作者: Yann lecun, Yoshua Bengio, Geoffery Hinton
日期: 2015.5
类型: Review
来源: Nature(Journal)
章节总结和一些句子摘抄
Abstract
Deep learning allows models to learn representation of data automatically. It ha brought break throughs in processing images, vedio, speech, audio.
Introduction
- Many applications which used to make use of traditional machine learning technolgy are turning to deep learning now.
- Conventional machine learning techniques were limited in their ability to process raw data. To desigh a feature extractor which transforms raw data into feature vector needs careful engineering and considerable domain expertise.
- For classification tasks, higher layers of representation amplify important aspects of input and supress irrelevant variations.
- Deep learing is making major advances in solving problems that resist the best attempts of the artifical intelligence community for many years.
- Deep learning can easily take advantages of increases in the amount of available computation and data.
supervised learning
- With multiple non-linear layers, say a depth of 5 to 20, a system can implement extreme intricate fuctions of its inputs that are simultaneiously sensitive to munite details while insensitive to irrelevant variations.
Backpropagation to train multilayer architectures
- As long as the modules are relatively smooth functions of their inputs and internal weights, one can compute gradients using the back propagation procedure.

* [Provided data]
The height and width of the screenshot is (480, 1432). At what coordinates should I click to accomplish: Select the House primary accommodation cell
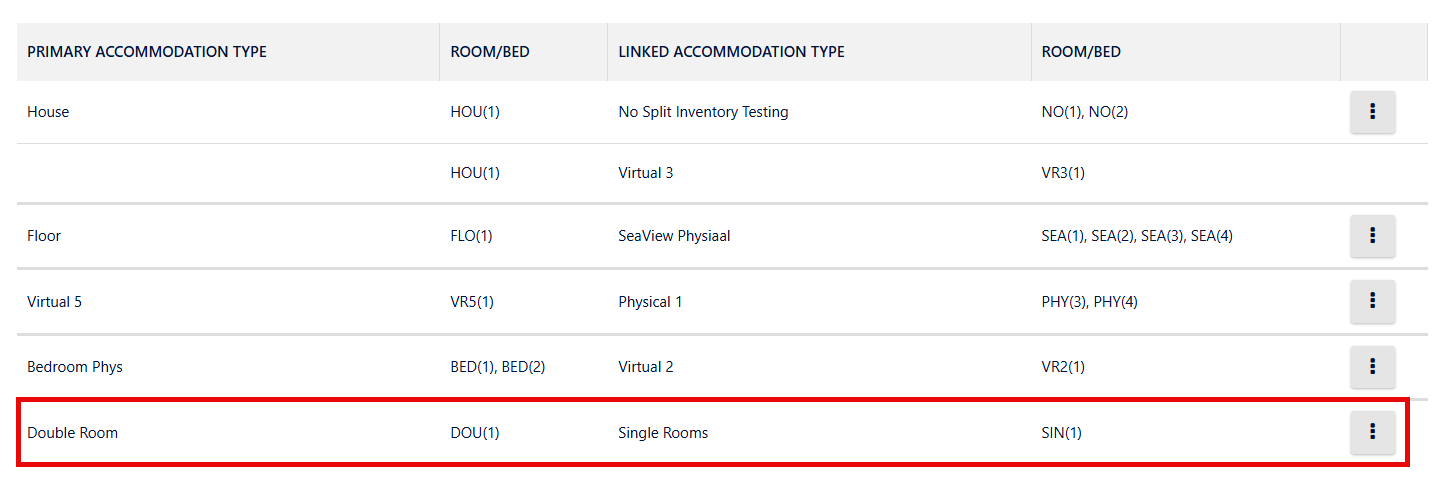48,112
* * *
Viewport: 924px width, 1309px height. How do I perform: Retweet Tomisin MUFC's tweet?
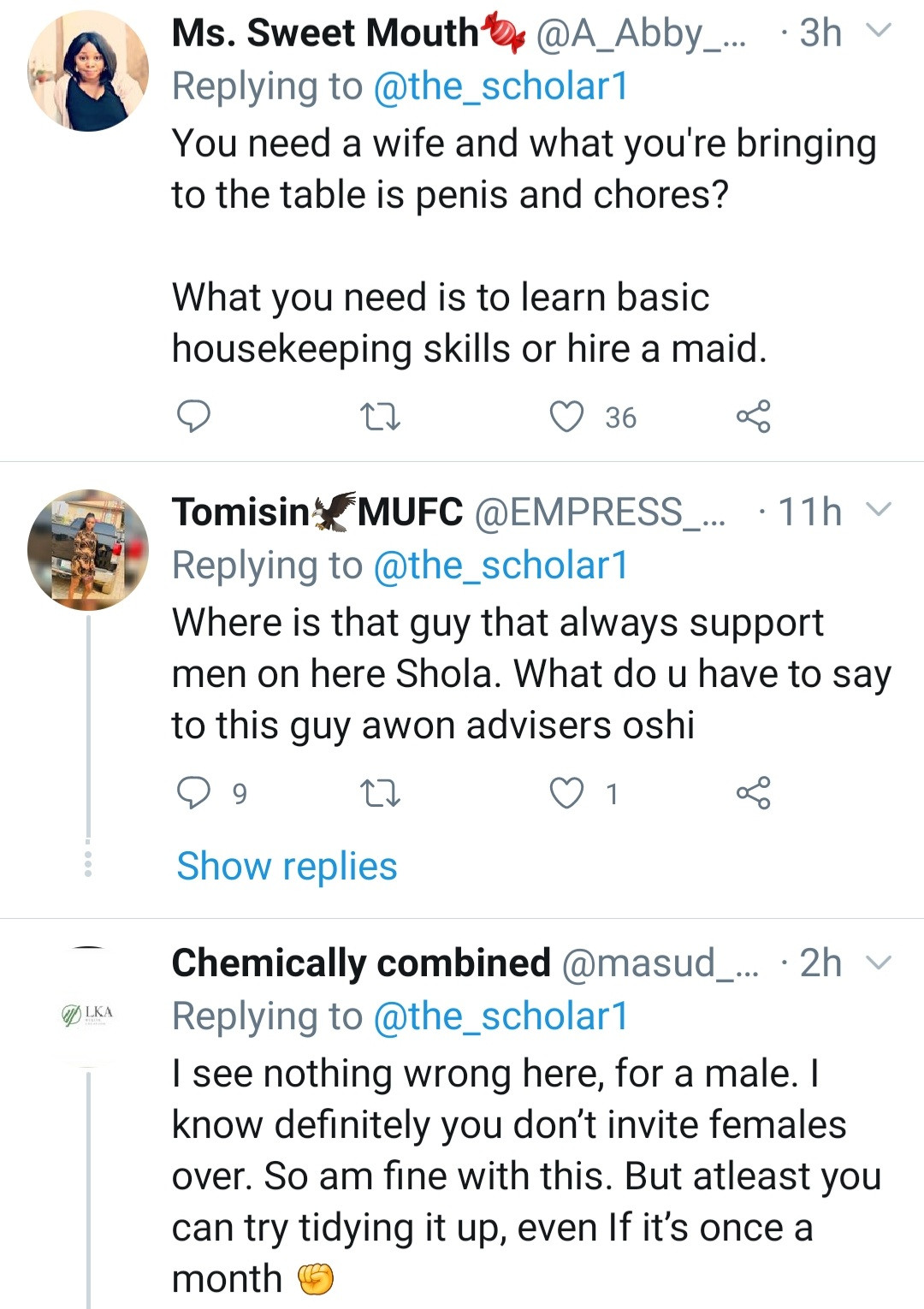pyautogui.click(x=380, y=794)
---
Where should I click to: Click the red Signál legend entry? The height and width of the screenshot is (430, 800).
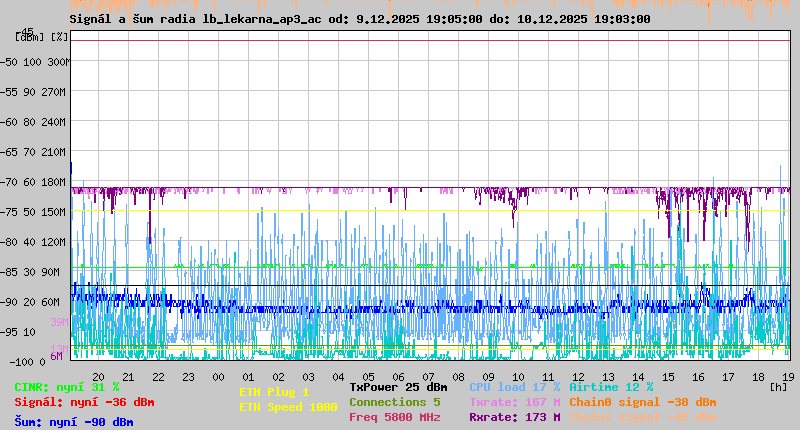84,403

* [Required work] Carry the notes on the deep learning review further, picking up after the last point under the backpropagation heading. The rows have nothing to do with this.

* [Answer to this task]
- In the late 1990s, neural nets and backpropatation are widely forsaken. It was commonly thought that simple gradient descent would get trapped in poor local minima.
- For small data sets, unsupervised pre-training helps to prevent overfitting.
Convolutional neural networks
- For key ideas behind convnets that take advantages of natural signals: local connections, shared weights, pooling and the use of many layers.
- First, In images, local groups of values are often highly correlated.
- Second, the local stastics in image or other signals are invariant to location.
- The pooling reduce the dimension of the representations, and make it insensitive to irrelevant variations like position, illuminiation, distortion.
- The convolutional and pooling layers in ConvNets are directly inspired by the classic notions of simple cells and complex cells in visual neuroscience.
Image understanding with deep convolutional networks
- Despite the success in 2000s, ConvNets are forsaken by the mainstream computer vision and machine learning communities until the ImageNet competition in 2012. When deep convolutional networks were applied to a huge data set and greatly surpassed the best approaches.
- This success came from the efficient use of GPUS, ReLUS, a new regularization technique called dropout and the technique of data augmentation.
Distributed representation and language processing
- The standard approach to statistical modelling of language did not exploit the distributed representations, such as N-grams.
- Neural language model can use semantic relations among sequences of words, because the associate each word with a vector of real valued features, and semantically related words end up close to each other in that vector space.
Recurrent neural networks
- LSTM networks use special hiden units to remember inputs for a long time.
- Neural Turing Machine: the netword is augmented by a ‘tape-like’ memory that RNN can choose to read from or write to.(神经图灵机)
- Memory networks: a regular networks is augmented by a kind of associative memory.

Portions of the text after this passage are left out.